DTAC hit back hard in round two.

“Tach speaks as if he is an NBTC commissioner himself. He keeps referring to national security, but no telecom companies are involved in terrorism. I do not understand how the Foreign Dominance Notification can be a twisted into a matter of national security.

“When we open our borders, capital can flow freely throughout the region, but they will not flow here if the infrastructure is lacking,” he warned.

Busadeekarn was given a chance to respond and put in a final word. “Darmp keeps saying that the Foreign Dominance Notification will affect our access to technology, but today anyone can buy technology from Huawei,” he said.

But perhaps it was the body language that spoke more than words. True had sent a lawyer and had precisely delivered a targeted message in a calm and composed manner, but it was not the answers that critics were asking. Meanwhile DTAC had sent a strategist, a former diplomat, who was fidgeting and openly agitated as the exchange unfolded. It was not even a dialogue. Both were right in what they said. In isolation.
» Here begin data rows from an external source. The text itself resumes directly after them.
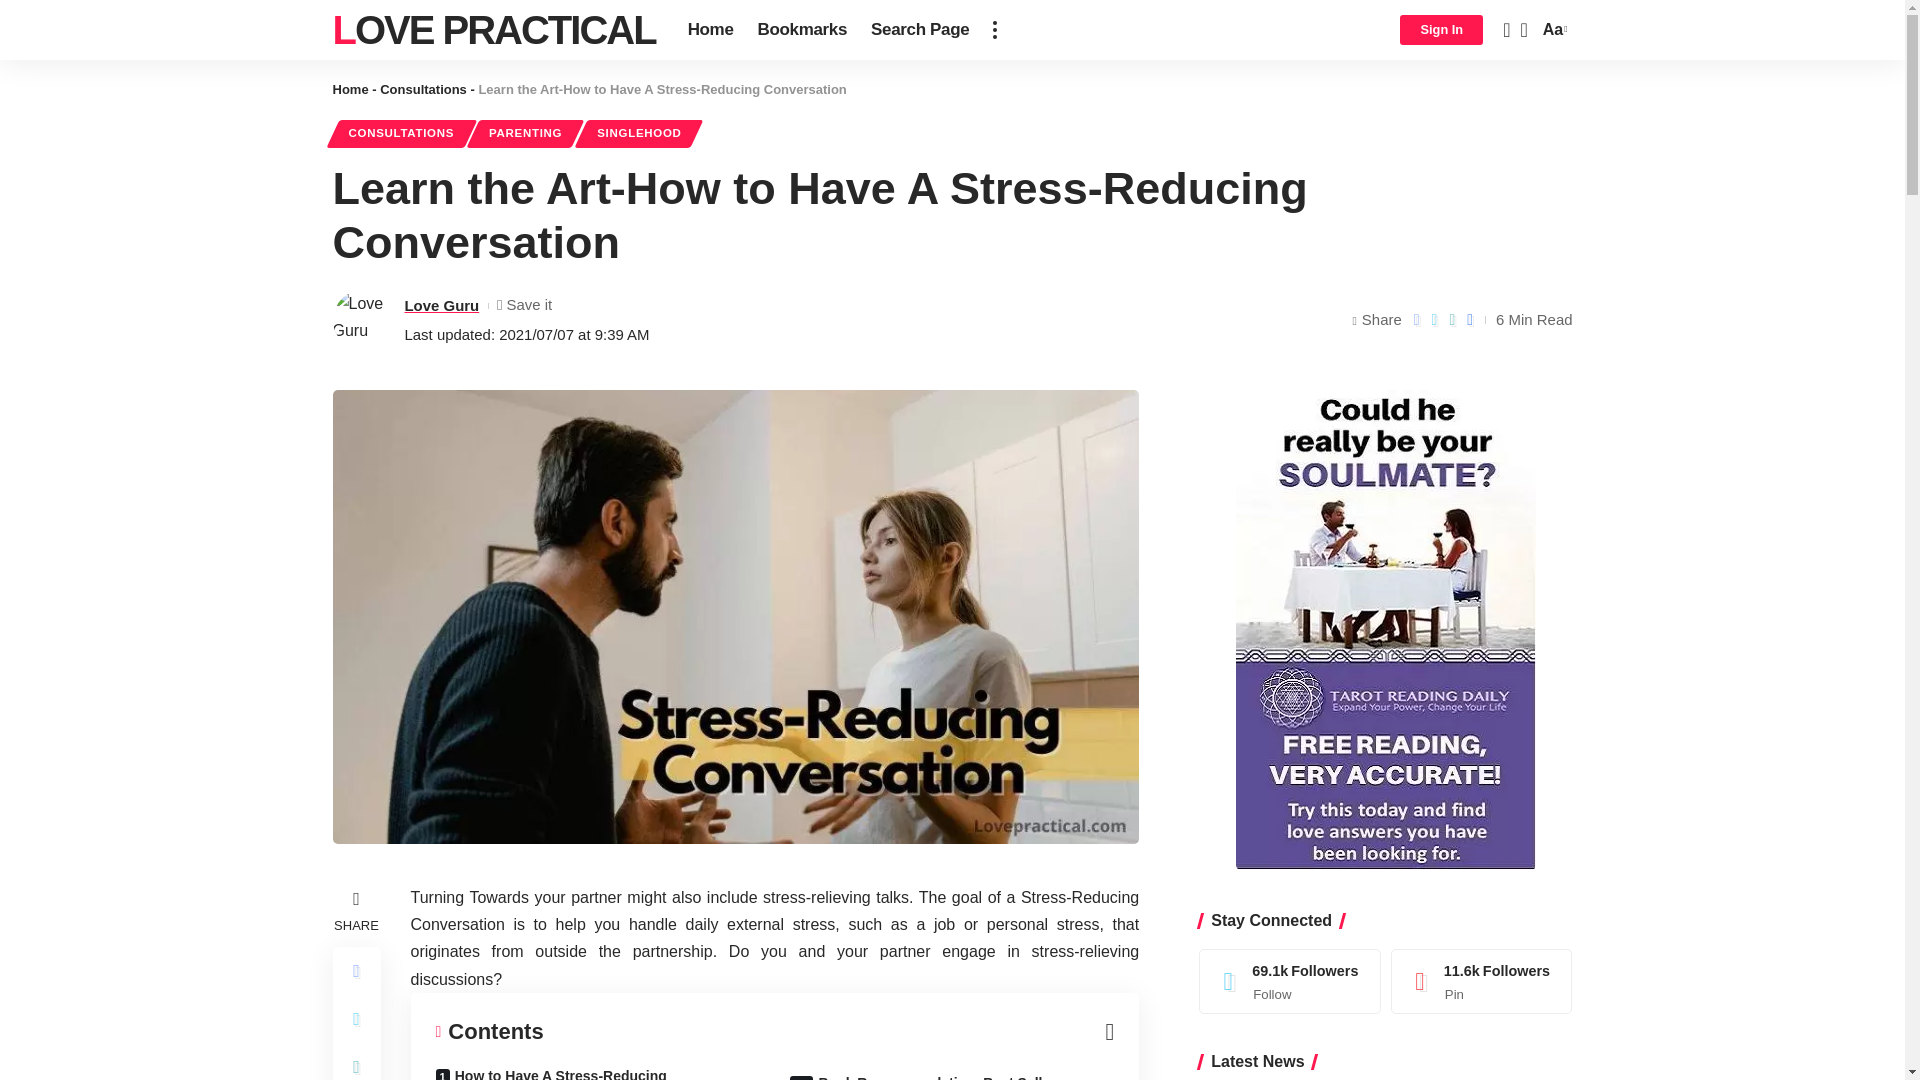  Describe the element at coordinates (803, 30) in the screenshot. I see `Bookmarks` at that location.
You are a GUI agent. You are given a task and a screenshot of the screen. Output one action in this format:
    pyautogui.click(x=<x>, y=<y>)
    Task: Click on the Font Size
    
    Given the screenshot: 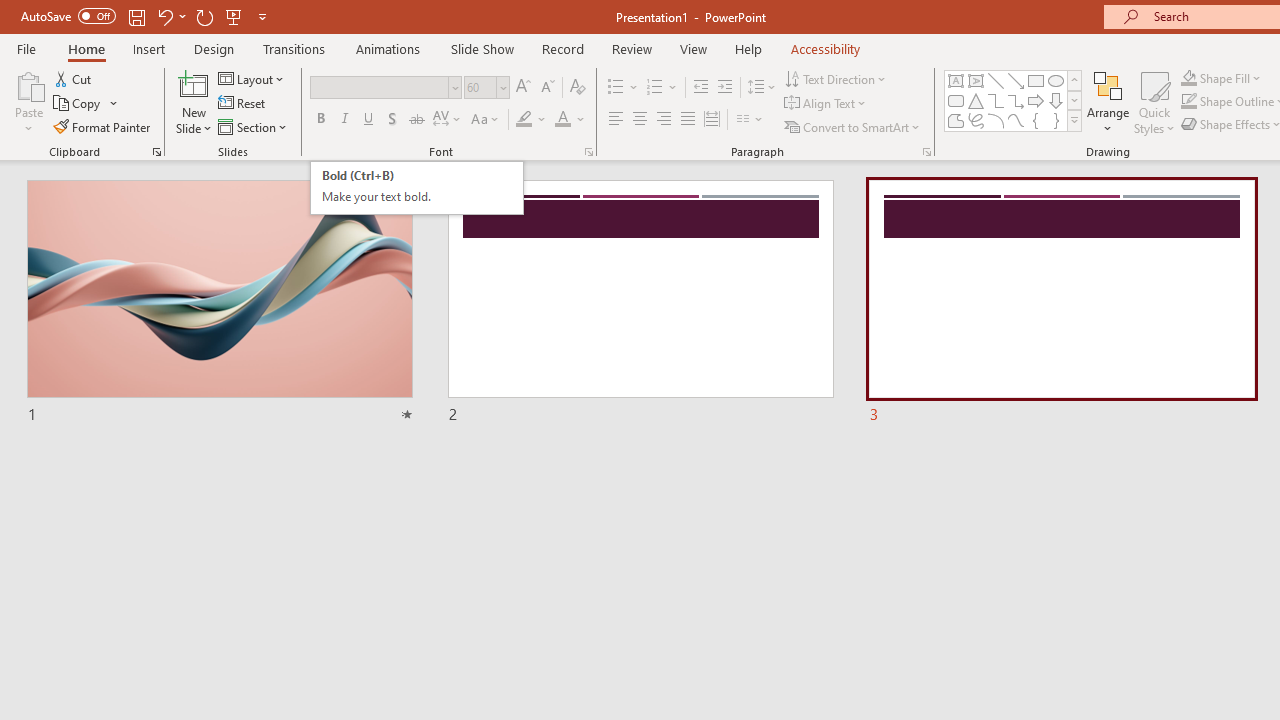 What is the action you would take?
    pyautogui.click(x=996, y=80)
    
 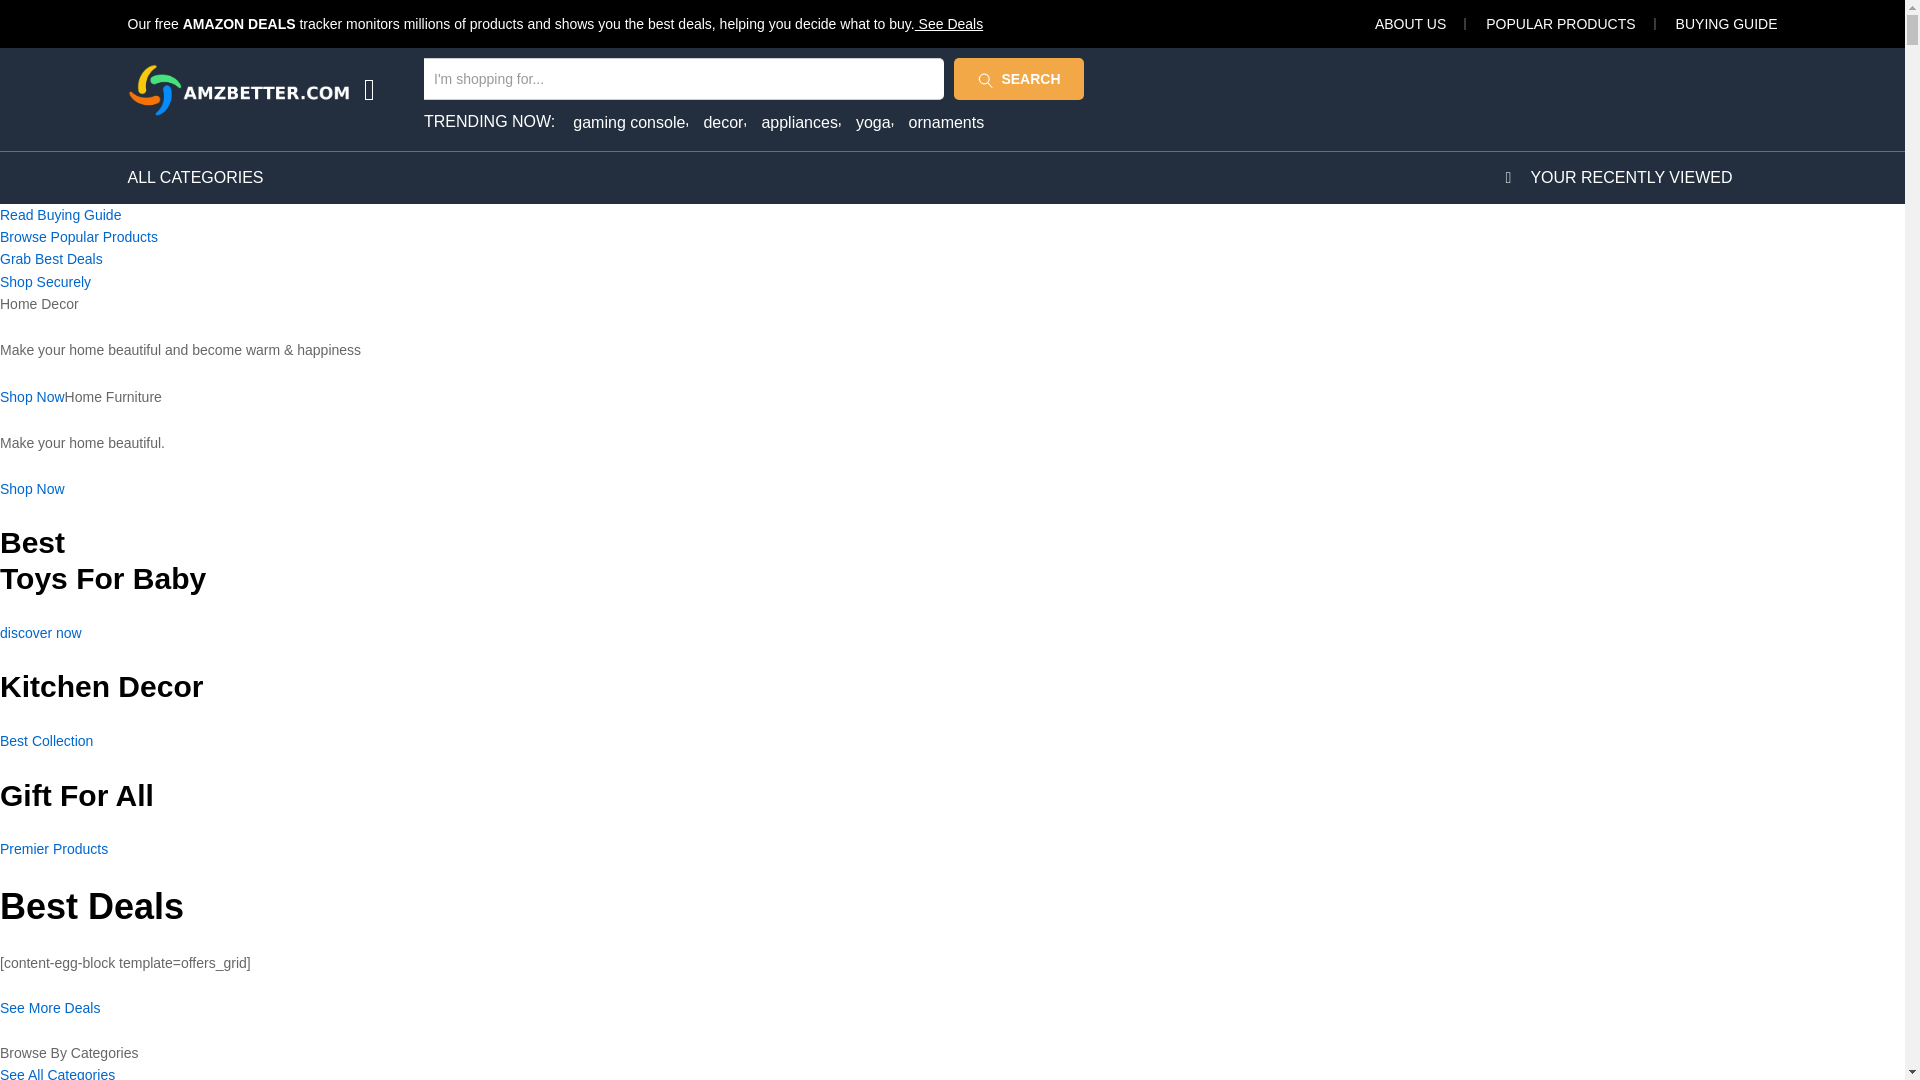 I want to click on appliances, so click(x=801, y=122).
TrueMove actually managed to mention its disastrous relationship with Orange in a positive light, conveniently forgetting that Orange had to write-off its $500 million investment in what was then TelecomAsia in 2003, nor did it address criticism of how the Foreign Dominance Notification goes far beyond the Telecom Business Act in giving discretionary power to the regulator, changing a number of definitions and effectively disbanding many of the act's provisions safeguarding foreign investment in Thailand, other than by saying it did not.

On the other hand, DTAC still has not shed any light on how or if Telenor will lower its shareholding to comply with the new regulation which has been enacted, regardless of whether it thinks it is anti-competitive or not.

Meanwhile, the other participants were more focused on the ASEAN single market in terms of freedom of movement of professionals. Thailand's Ministry of ICT and Ministry of Foreign Affairs explained how work is more than halfway completed on finalising on qualifications for software developers, project developers, enterprise architects, network and security administrators and information security experts.

The representative from the Ministry of Foreign Affairs said that Thailand is committed to deregulation of the market as can be seen from the Frequency Allocation Acts of 2000 and 2010 and work towards separating the operator and regulator roles of the two state owned telcos (CAT and TOT), lack of progress thereof not hampering his enthusiasm.

A media company at the panel was more cautious. While he felt the industry would benefit from free flow of talent in the region, he feared domination by the handful of global players and their bottomless pockets if the Thai broadcast market is fully deregulated.